Is there a need to have a population level intercept when you already have random intercepts?

In my random intercept model, I’m debating getting rid of the population level intercept.

So instead of having something like:

data {
  int<lower=1> N; //data points
  real Y[N]; //dependent variable
  int<lower=1> Ng; //num  of groups
  int<lower=1, upper=Ng> grpID[N]; // Group Lookup
  real x1[N]; //predictor
} 
parameters {
  //Population
  real beta_0; //intercept
  real beta_1; 
  real<lower=0> sigma;
  //Group NCP
  real grp_mu_raw[Ng]; 
  real grp_mu_bar; 
  real<lower=0> grp_mu_sigma;
}
transformed parameters {
  real grp_mu[Ng]; //intercept for each group
  for (i in 1:Ng) {
    grp_mu[i] = grp_mu_bar + grp_mu_raw[i] * grp_mu_sigma;
  }
}
model {
  //priors
  beta_0 ~ normal(3, 3);
  beta_1 ~ normal(0, 1);
  sigma  ~ normal(0, 3);
  grp_mu_bar ~ normal(0, 1);
  grp_mu_raw ~ normal(0, 1);
  grp_mu_sigma ~ normal(0, 1);
  //likelihood
  real mu[N];
  for (i in 1:N) {
      mu[i] = beta_0 + grp_mu[grpID[i]] + beta_1 * X1[i];
  }
  Y ~ normal(mu,sigma);
}

changing it to:

data {
  int<lower=1> N; //data points
  real Y[N]; //dependent variable
  int<lower=1> Ng; //num  of groups
  int<lower=1, upper=Ng> grpID[N]; // Group Lookup
  real x1[N]; //predictor
} 
parameters {
  //Population
  real beta_1; 
  real<lower=0> sigma;
  //Group NCP
  real grp_mu_raw[Ng]; 
  real grp_mu_bar; 
  real<lower=0> grp_mu_sigma;
}
transformed parameters {
  real grp_mu[Ng]; //intercept for each group
  for (i in 1:Ng) {
    grp_mu[i] = grp_mu_bar + grp_mu_raw[i] * grp_mu_sigma;
  }
}
model {
  //priors
  beta_1 ~ normal(0, 1);
  sigma  ~ normal(0, 3);
  grp_mu_bar ~ normal(3, 3);
  grp_mu_raw ~ normal(0, 1);
  grp_mu_sigma ~ normal(0, 1);
  //likelihood
  real mu[N];
  for (i in 1:N) {
      mu[i] = grp_mu[grpID[i]] + beta_1 * X1[i];
  }
  Y ~ normal(mu,sigma);
}

Where the population level intercept has been dropped and the grp_mu_bar prior has been increased to reflect that.

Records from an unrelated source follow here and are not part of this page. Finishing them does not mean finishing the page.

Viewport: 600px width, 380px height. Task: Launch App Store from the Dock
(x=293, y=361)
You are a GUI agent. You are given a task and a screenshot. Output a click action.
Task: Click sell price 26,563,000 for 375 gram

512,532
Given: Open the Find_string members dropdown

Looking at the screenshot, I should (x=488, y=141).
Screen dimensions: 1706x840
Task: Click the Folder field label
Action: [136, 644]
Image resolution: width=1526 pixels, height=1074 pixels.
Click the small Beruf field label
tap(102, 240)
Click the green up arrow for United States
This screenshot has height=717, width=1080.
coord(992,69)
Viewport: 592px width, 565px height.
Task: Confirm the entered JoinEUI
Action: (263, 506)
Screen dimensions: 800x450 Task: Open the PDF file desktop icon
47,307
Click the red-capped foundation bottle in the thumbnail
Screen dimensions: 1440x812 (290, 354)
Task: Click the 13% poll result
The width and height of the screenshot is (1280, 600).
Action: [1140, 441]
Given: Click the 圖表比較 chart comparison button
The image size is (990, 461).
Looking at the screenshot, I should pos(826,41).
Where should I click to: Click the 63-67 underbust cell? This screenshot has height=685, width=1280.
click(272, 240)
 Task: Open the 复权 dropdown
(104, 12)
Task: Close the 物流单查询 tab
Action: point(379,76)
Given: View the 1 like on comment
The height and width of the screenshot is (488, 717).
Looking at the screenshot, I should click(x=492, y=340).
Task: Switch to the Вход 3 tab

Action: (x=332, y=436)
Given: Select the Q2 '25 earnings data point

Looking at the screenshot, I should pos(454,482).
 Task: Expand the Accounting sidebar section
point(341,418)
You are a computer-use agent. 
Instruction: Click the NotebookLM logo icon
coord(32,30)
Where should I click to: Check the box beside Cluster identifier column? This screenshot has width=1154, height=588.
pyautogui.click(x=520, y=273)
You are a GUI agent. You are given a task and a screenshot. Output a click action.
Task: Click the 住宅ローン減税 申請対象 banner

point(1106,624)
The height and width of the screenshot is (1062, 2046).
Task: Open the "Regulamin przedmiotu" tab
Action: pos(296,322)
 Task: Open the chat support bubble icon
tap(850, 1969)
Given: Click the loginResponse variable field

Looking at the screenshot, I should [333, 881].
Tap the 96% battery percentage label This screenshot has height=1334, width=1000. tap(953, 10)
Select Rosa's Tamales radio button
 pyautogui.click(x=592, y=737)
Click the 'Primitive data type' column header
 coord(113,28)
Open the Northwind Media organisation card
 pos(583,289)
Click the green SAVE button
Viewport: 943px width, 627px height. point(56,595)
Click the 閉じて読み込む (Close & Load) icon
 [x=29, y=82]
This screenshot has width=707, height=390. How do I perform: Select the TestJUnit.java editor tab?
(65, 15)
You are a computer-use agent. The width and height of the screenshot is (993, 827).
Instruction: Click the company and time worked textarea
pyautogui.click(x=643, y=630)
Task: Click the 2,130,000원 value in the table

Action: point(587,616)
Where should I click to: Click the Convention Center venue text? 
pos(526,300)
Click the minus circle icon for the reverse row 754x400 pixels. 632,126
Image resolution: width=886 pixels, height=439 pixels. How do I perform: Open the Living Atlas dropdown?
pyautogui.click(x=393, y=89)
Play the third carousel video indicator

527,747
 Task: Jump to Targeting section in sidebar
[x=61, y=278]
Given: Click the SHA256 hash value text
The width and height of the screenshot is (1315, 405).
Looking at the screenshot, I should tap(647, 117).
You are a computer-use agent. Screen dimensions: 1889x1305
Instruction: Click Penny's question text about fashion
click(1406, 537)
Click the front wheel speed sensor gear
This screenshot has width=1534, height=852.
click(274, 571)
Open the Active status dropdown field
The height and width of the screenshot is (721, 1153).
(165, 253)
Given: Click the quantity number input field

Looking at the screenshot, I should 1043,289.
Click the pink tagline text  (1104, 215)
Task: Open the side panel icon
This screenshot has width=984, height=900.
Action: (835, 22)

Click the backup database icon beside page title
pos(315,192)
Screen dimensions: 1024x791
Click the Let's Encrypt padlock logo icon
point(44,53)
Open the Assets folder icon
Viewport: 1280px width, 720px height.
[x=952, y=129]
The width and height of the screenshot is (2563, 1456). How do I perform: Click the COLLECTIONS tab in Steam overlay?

Are there trade-offs to the different approaches? Or is one strictly better than the other?

I’ve tried running both models and the latter option initially seems to converge better, perhaps because you remove an unnecessary variable beta_0, one which will strongly correlate with grp_mu_bar.

1 Like

If you make what formerly was the population intercept into the mean of the group-specific intercepts, then the posterior distribution of the other parameters is not affected. But you are in the territory of centered vs. non-centered parameterizations, which can make a substantial difference to the efficiency of NUTS. Removing the population intercept altogether is basically equivalent to a centered parameterization with a point-mass prior on zero.

3 Likes

Thanks Ben, in such a model can I therefore do away with grp_mu_bar? It feels like any value it could have it will be ‘taken care of’ by the population-level intercept. I don’t see how it would adversely effect NUTS if I do, if anything I feel like I’m helping by getting rid of a superfluous parameter.

As you can probably tell, I’m still not clear on the whys and whens of non centred parametrisation.

Have you looked at this paper? It might help understanding said whys and whens. I don’t think it covers the plot twist that the non-centred parametrisation’s performance deteriorates with lots of data, but others here in the forum can point out good sources for that.

1 Like

Thanks for the tip, hadn’t seen it before and will give it a read.